Dr Wahr considered that the applicant would have difficulty working or performing any other duties, by virtue of his psychiatric condition (for the foreseeable future, by implication from the question being addressed). Dr Strauss regarded the applicant’s chances of finding work in the future as limited, noting that his enjoyment of life and ability to engage in social, domestic and recreational activities remained reduced. The opinion of Dr Hogan to the effect that the applicant ‘may not be employable’ due to his lack of education and occupational skills must be treated with caution because it is based on inaccurate factual information, but it provides no basis for optimism. Dr Macaulay did not believe that the applicant had any meaningful work capacity, noting that each time the applicant tried to work over the years his pain had become progressively worse until he had to cease. He considered that, due to pain, mood and poor concentration, the applicant would struggle to learn new skills and would probably fail to hold down any employment.
In context, the fact that the applicant performs many ordinary daily tasks and acknowledges that ’maybe’ he could return to work fits into a picture of a man pressing on with daily life, without giving up hope of recovery, but in the face of an injury whose consequences have prevented him from holding down employment for the best part of ten years. We are satisfied that those consequences, with respect to earning capacity, have been shown to be severe in the required sense.[16]

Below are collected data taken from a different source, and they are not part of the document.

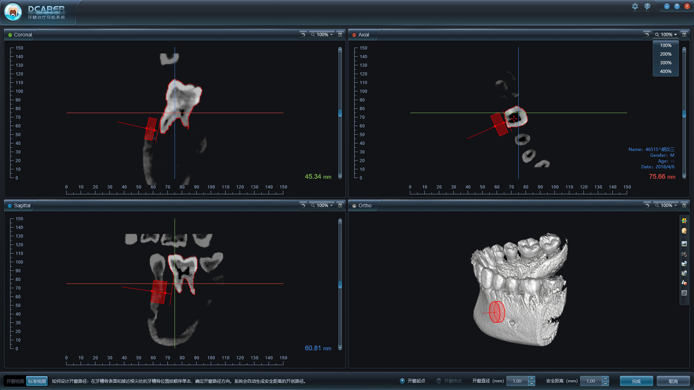Select the 开窗终点 radio button

439,381
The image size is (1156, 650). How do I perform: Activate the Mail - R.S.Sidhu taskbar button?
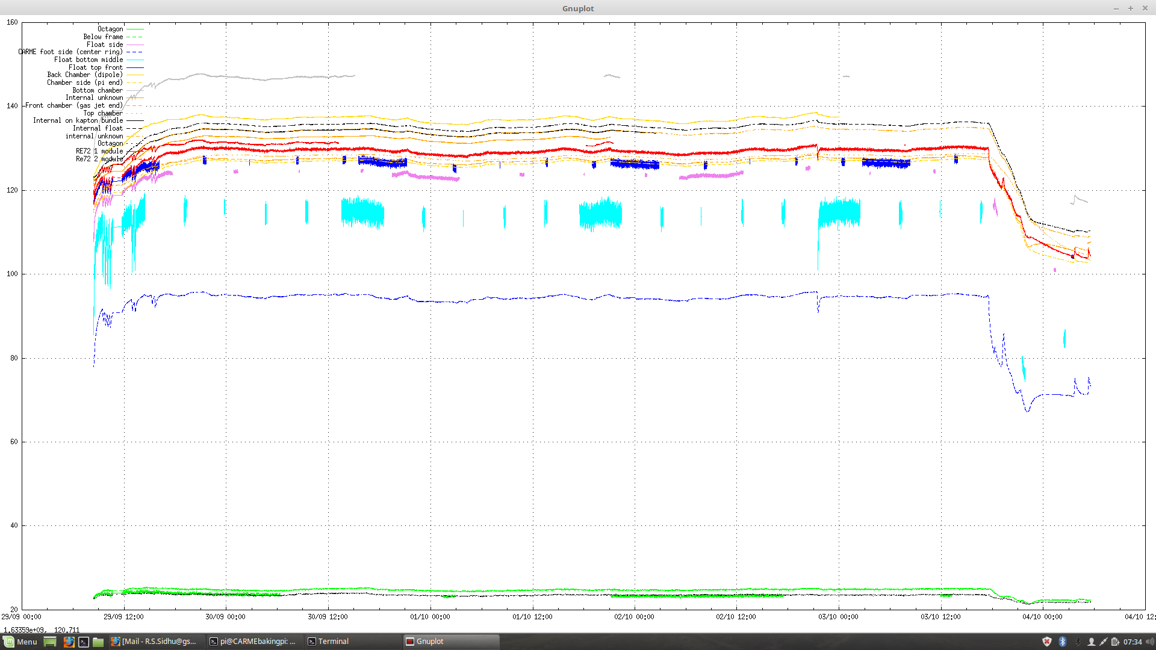157,641
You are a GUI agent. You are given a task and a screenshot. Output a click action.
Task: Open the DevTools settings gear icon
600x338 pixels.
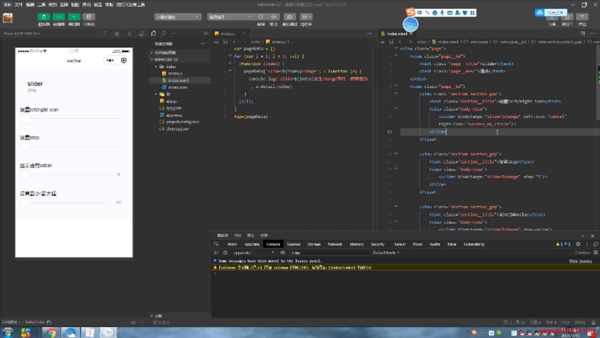click(x=578, y=244)
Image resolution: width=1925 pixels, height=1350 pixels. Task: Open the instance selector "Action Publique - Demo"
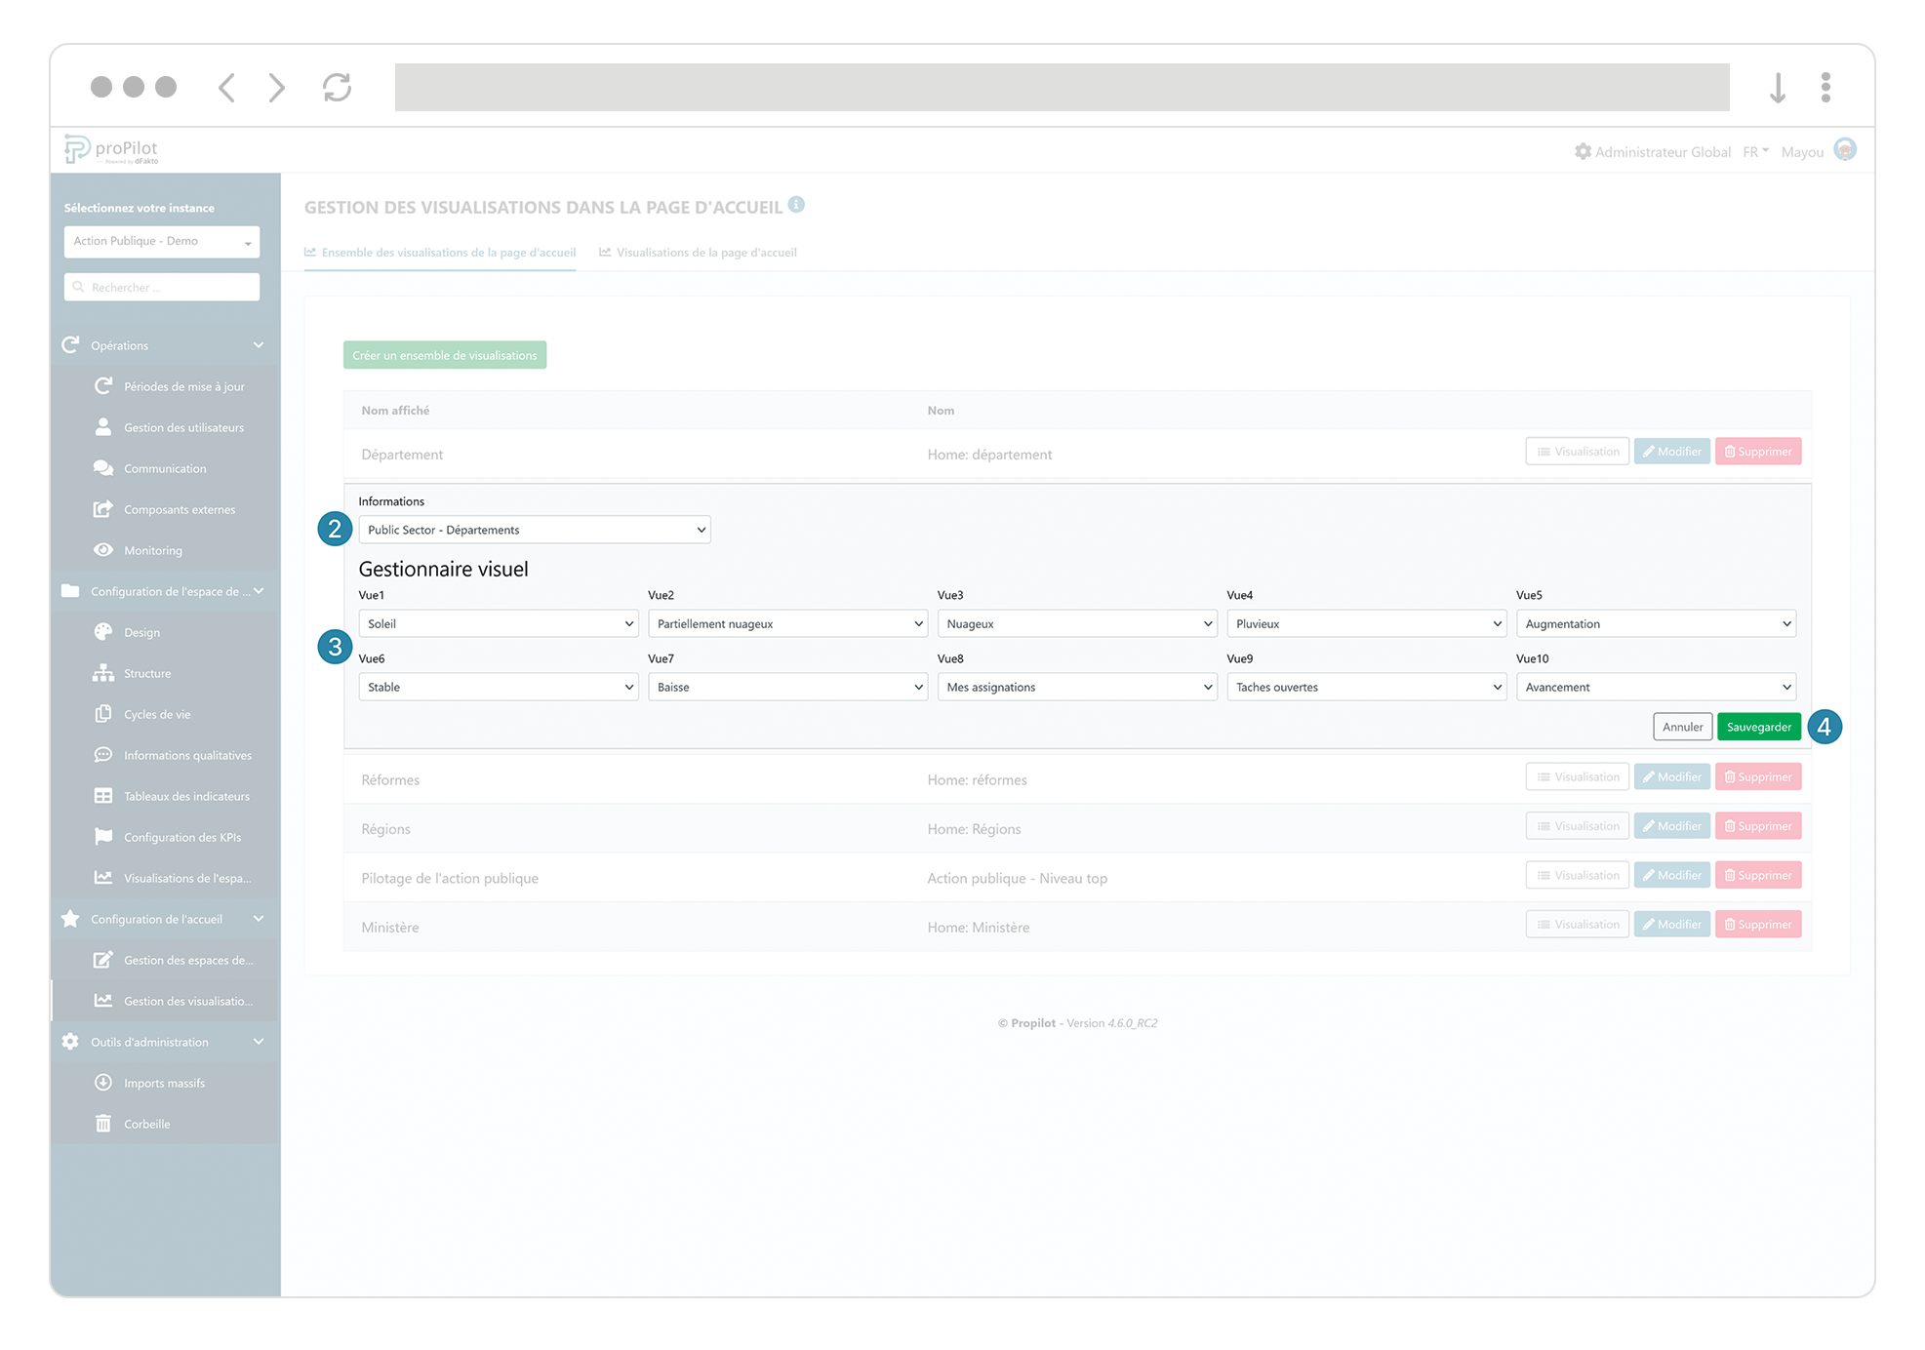click(x=161, y=241)
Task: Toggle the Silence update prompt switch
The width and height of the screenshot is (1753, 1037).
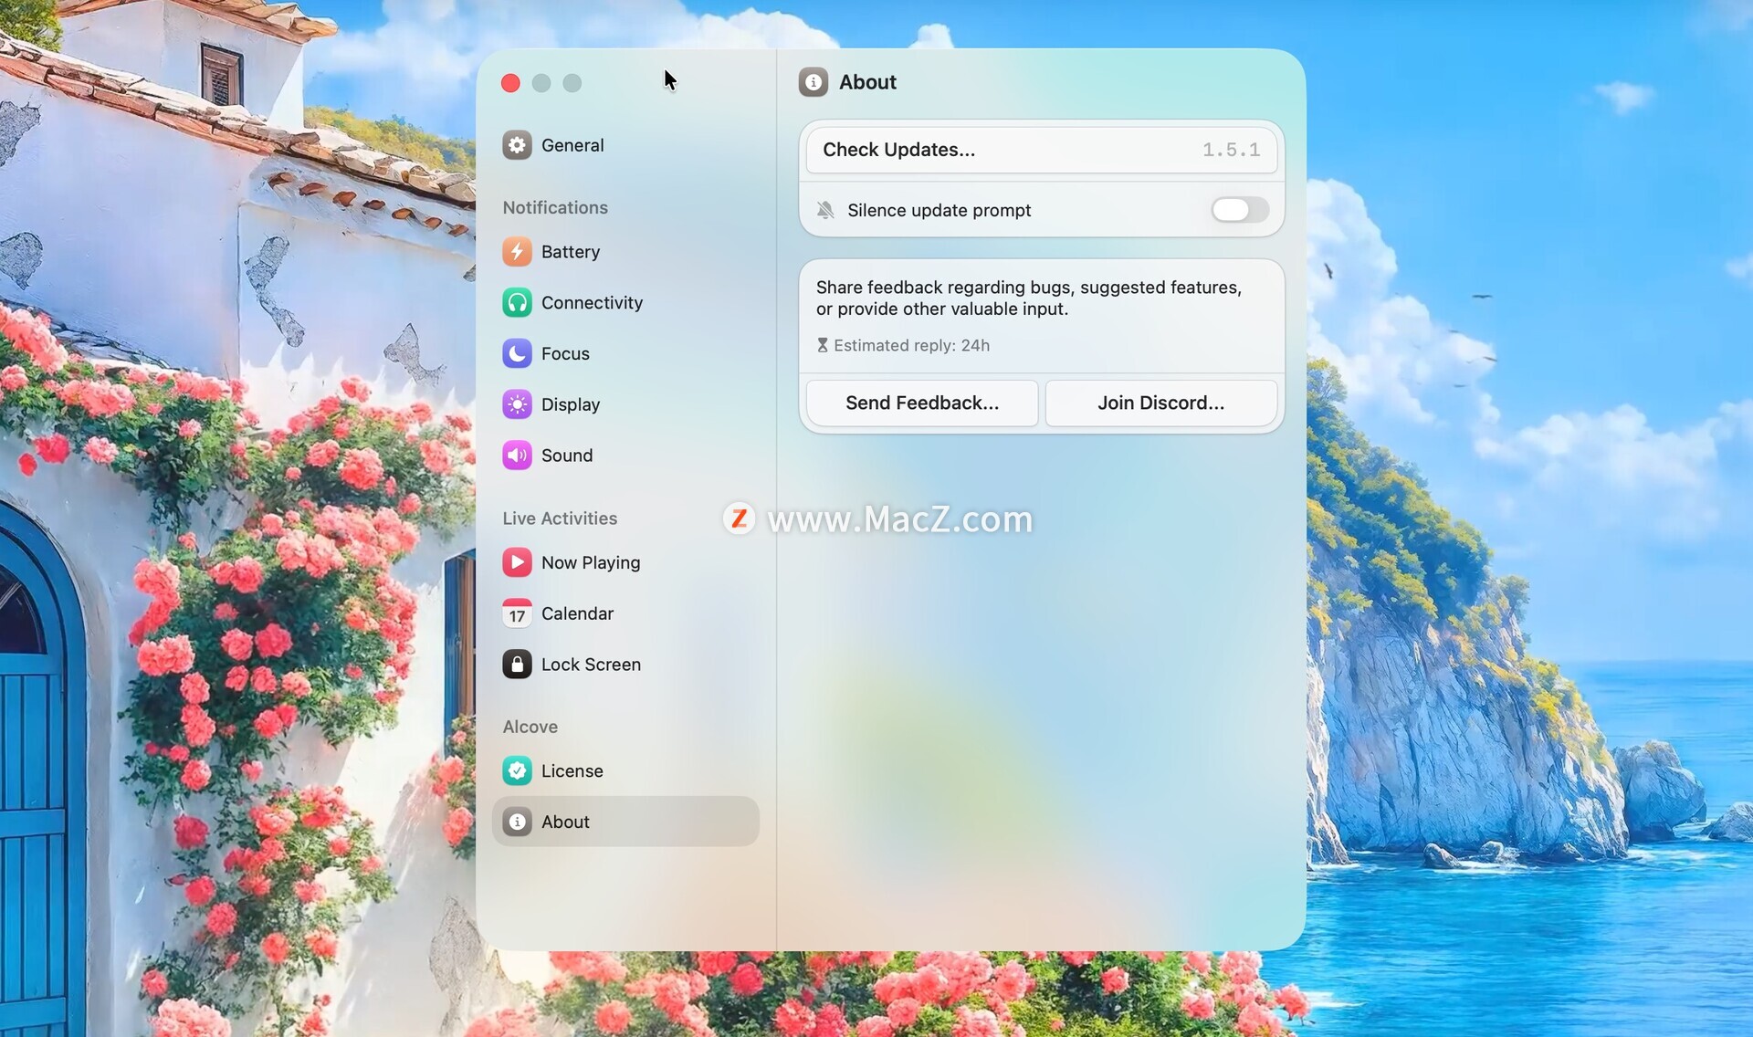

[16]It was not suggested by the respondent that separate consideration of the tests in s 134AB(38)(e) and (f) was required in this scenario.
As a result, the applicant should be given leave to bring an action, which will extend to pecuniary loss damages as well as pain and suffering damages.[17]
[17]Advanced Wire & Cable Pty Ltd v Abdulle [2009] VSCA 170 [63] (Redlich and Beach JJA).
Leave to appeal should be granted generally and the appeal allowed. In place of the orders of the trial judge, it should be ordered that the plaintiff be granted leave under s 134AB(16) of the Act to commence common law proceedings against the first defendant in respect of the injury arising out of or in the course of his employment with the first defendant.